Page images
PDF
EPUB

OUTLINES OF AMERICAN
FOREIGN COMMERCE

CHAPTER I

THE PRINCIPLES OF TRADE

Production without trade. If each individual ordered his life activities so as to make, by his own efforts, entire provision for all his daily wants, there would be no trade as between individuals; no surplus would be produced by anyone for exchange. Similarly, if small groups or societies of human beings made entire provision each for its own wants, there would be no trade as between groups. Also, if each nation or political division managed its economic life so that all its wants were supplied solely from articles of local production, there would be no trade as between nations; that is, there would be no international or foreign trade.

Such production wasteful. But the plan of living whereby each provides for all his own wants is wasteful in both time and labor and brings very poor results; this applies equally well to the individual, the small group, and the nation. It is highly probable, however, that individual self-sufficiency had to be practiced in the beginnings of human existence; if primitive man required a certain implement or weapon to enable him the better to carry on the struggle for existence, it was produced, in all probability, directly by his own labor.

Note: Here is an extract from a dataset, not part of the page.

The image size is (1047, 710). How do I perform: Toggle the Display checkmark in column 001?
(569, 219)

The article so fashioned was necessarily crude, for it was only by continued practice that skill was acquired.

Beginning of specialization. In the course of time it was perceived that if each worker devoted his time and energy to

1

carrying on one kind of work exclusively, not only would the total product be greater but also the articles produced would be much better made. Naturally, each producer would bring forth that which he could fashion with the least effort and pain, or with the most satisfaction to himself. Continued practice in the same occupation would result in making the worker more and more expert in his trade, so that there would be turned out a better product at a decreasing cost of material, energy, and time. Each worker could follow his own bent, or devote himself to the work he had chosen to carry on, without anxiety; for he would see others specializing, and this would give him assurance that whatever he needed, in his simple life economy, could be obtained by exchanging the surplus of the product of his own labor for the things which others, as a result of their specialization, would have in surplus.

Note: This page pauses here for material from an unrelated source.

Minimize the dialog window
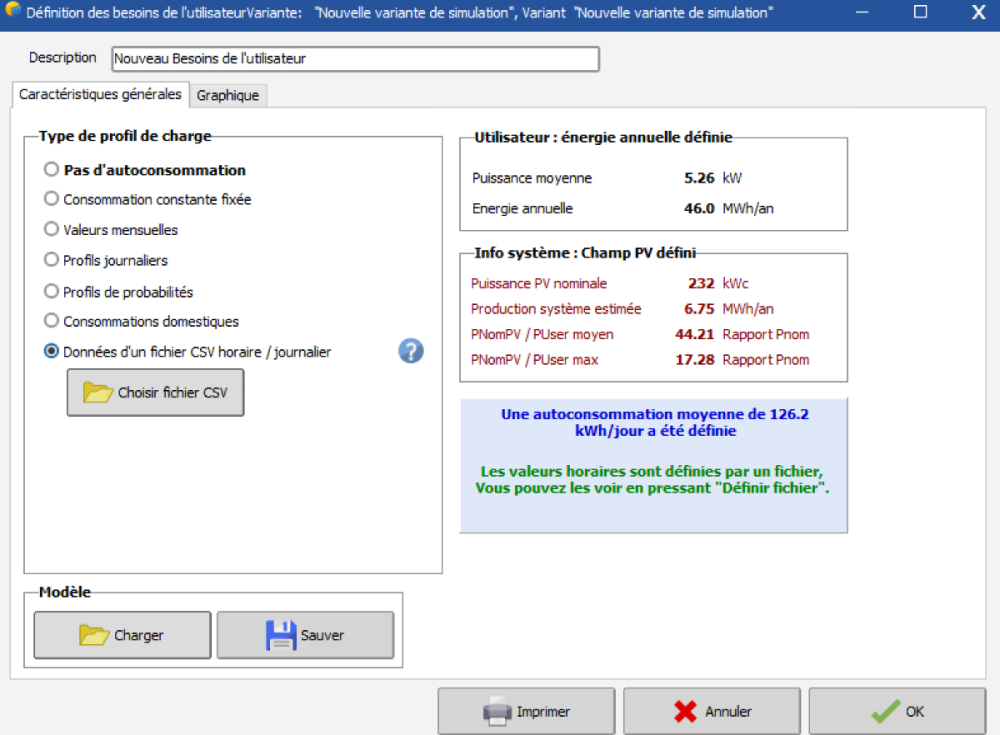The image size is (1000, 735). (863, 13)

Division of labor between individuals necessitates exchange. Thus it came to be the rule of industrial society that each man, instead of undertaking to supply all his own wants, specialized in the production of a single article or in performing one operation as a stage in the production of a single article, which, perchance, he never used himself. Thus division of labor arose, giving rise, in its turn, to exchange; for without division of labor no trade could exist, and the further the division was carried, the greater it reacted upon or stimulated exchange.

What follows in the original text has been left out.